Qualcomm a indiqué qu'il se donnera le temps d'attendre pour mieux observer le marché des serveurs. Son but est d'éviter les erreurs faites par d'autres fabricants qui ont misé sur l'architecture ARM, tels que Calxeda, qui a fermé, et AMD, qui s'est recentré sur les puces X86. D'autres promoteurs d'ARM, comme Cavium et AppliedMicro, sont actuellement en difficultés.

Le Centriq 2400 est conçu pour les grandes installations de serveurs dédiés au cloud. Si les fournisseurs de services hébergés pensent que des logiciels sur-mesure et les puces de Qualcomm leur couteront moins cher que des matériels embarquant des Xeon, alors ils pourraient opter pour les premières. La concurrence de Qualcomm pourrait également permettre aux clients d'Intel de mieux négocier avec ce dernier pour acquérir ses processeurs à des prix plus faibles.

IBM joue aussi des coudes sur les serveurs avec son Power9

Néanmoins, quelques installations de serveurs ne suffiront pas à entamer la domination d'Intel.
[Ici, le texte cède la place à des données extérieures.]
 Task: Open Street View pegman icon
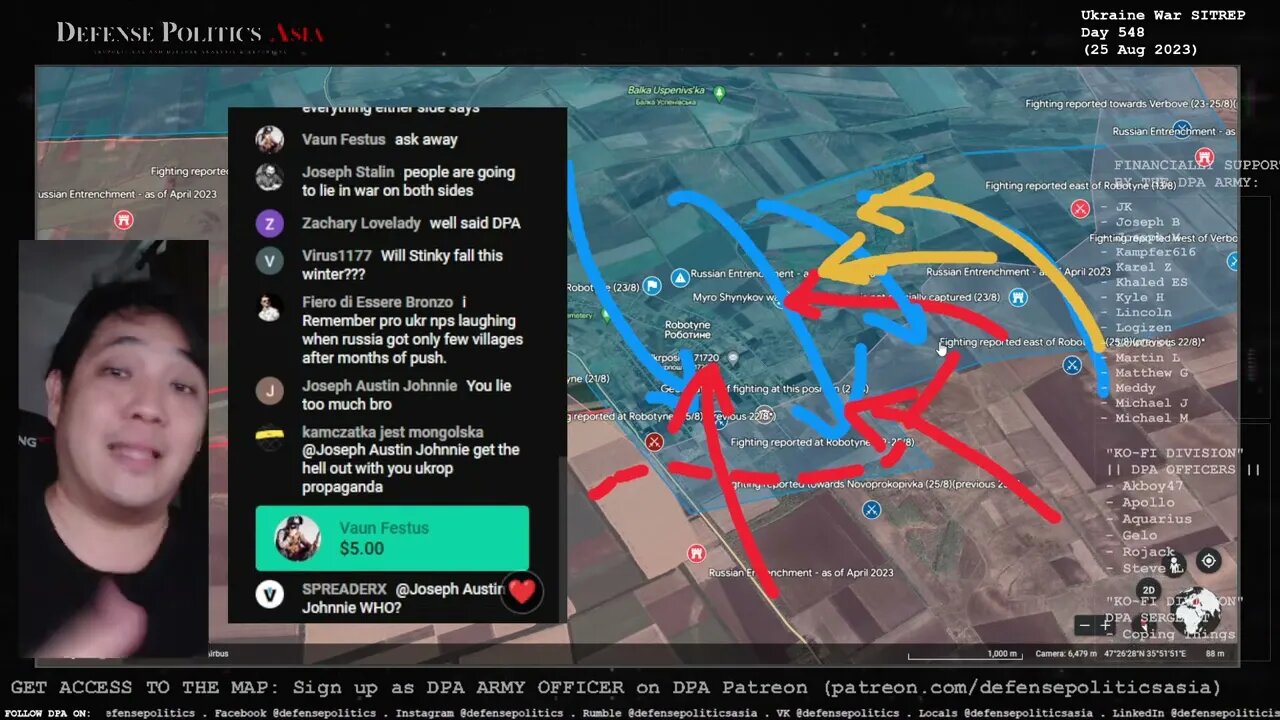[1176, 563]
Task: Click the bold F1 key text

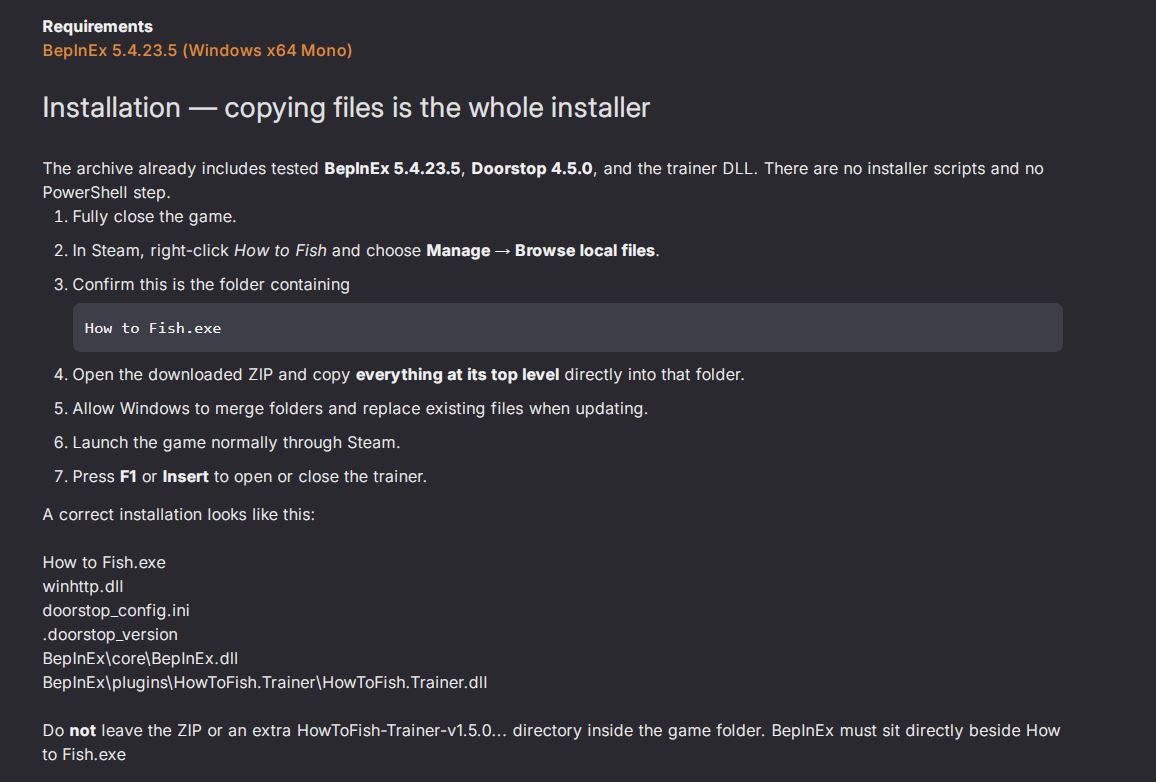Action: click(128, 477)
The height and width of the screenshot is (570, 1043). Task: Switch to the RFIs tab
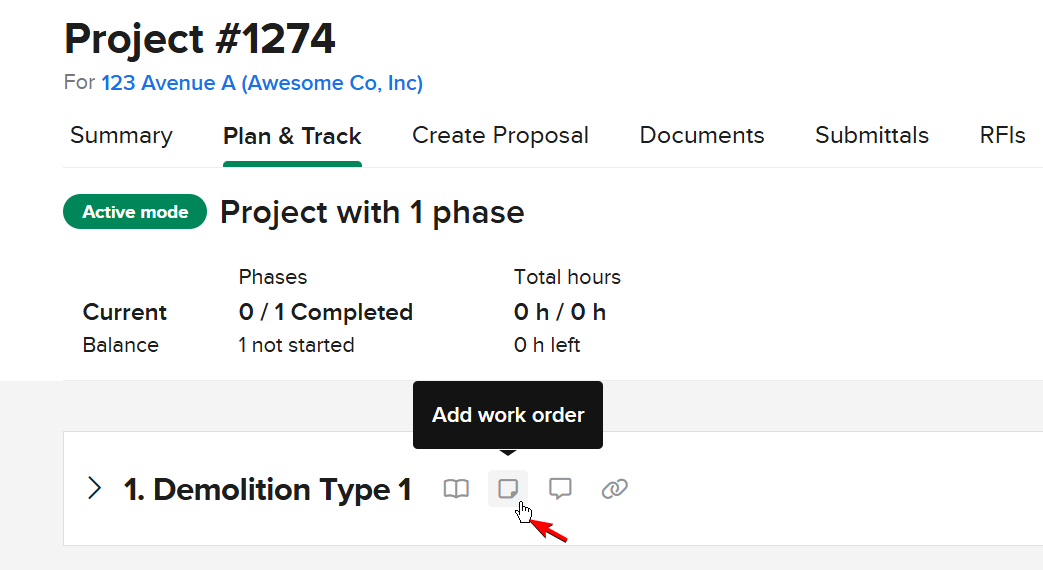(1003, 136)
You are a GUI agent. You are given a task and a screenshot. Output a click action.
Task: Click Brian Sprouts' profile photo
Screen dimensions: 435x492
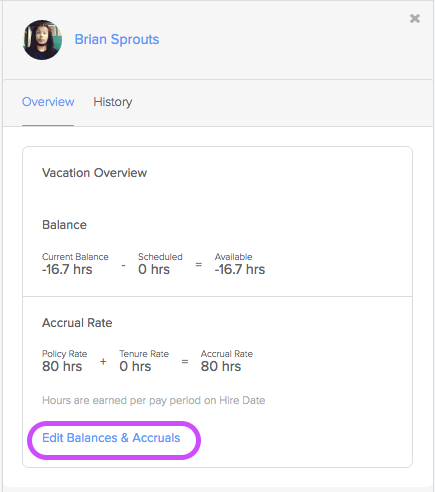click(42, 40)
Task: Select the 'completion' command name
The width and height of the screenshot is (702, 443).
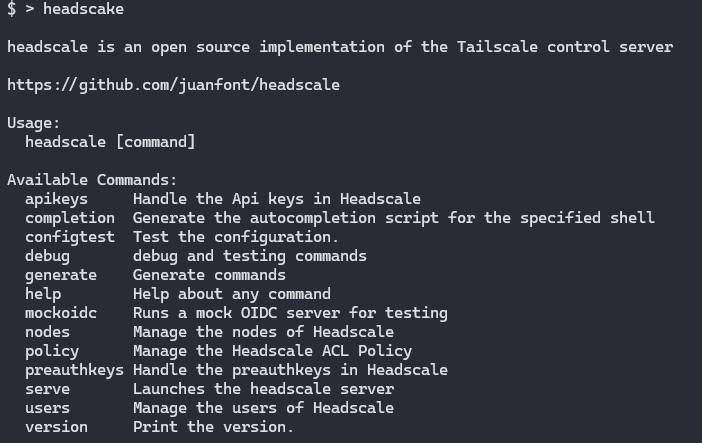Action: click(70, 218)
Par ailleurs, Qualcomm va devoir aussi  lutter contre le Power9 d'IBM, qui devrait prendre une part de marché à deux chiffres d'ici 2020. S'ajoute à cela le fait que le marché pour les puces ARM a baissé avec l'arrivée d'applications telles que le machine learning, qui demandent des processeurs puissants tels que les X86. Intel dispose d'une large avance sur Qualcomm dans le domaine du machine learning avec un assortiment de processeurs tels que les Xeon Phi et les FPGA (field programmable gateways arrays).

Enfin, en ce qui concerne le marché de l'IoT, la concurrence se joue à deux niveaux. En premier lieu sur le marché de la télématique où Qualcomm domine. L'entreprise est par ailleurs en train d'investir 47 Md$ pour racheter NXP Semiconductor, une entreprise qui conçoit des circuits pour les voitures, les objets connectés et d'autres matériels à basse consommation énergétique. Sur ce plan-là, Intel travaille lui aussi à la croissance de ses parts de marché à travers de nombreuses acquisitions.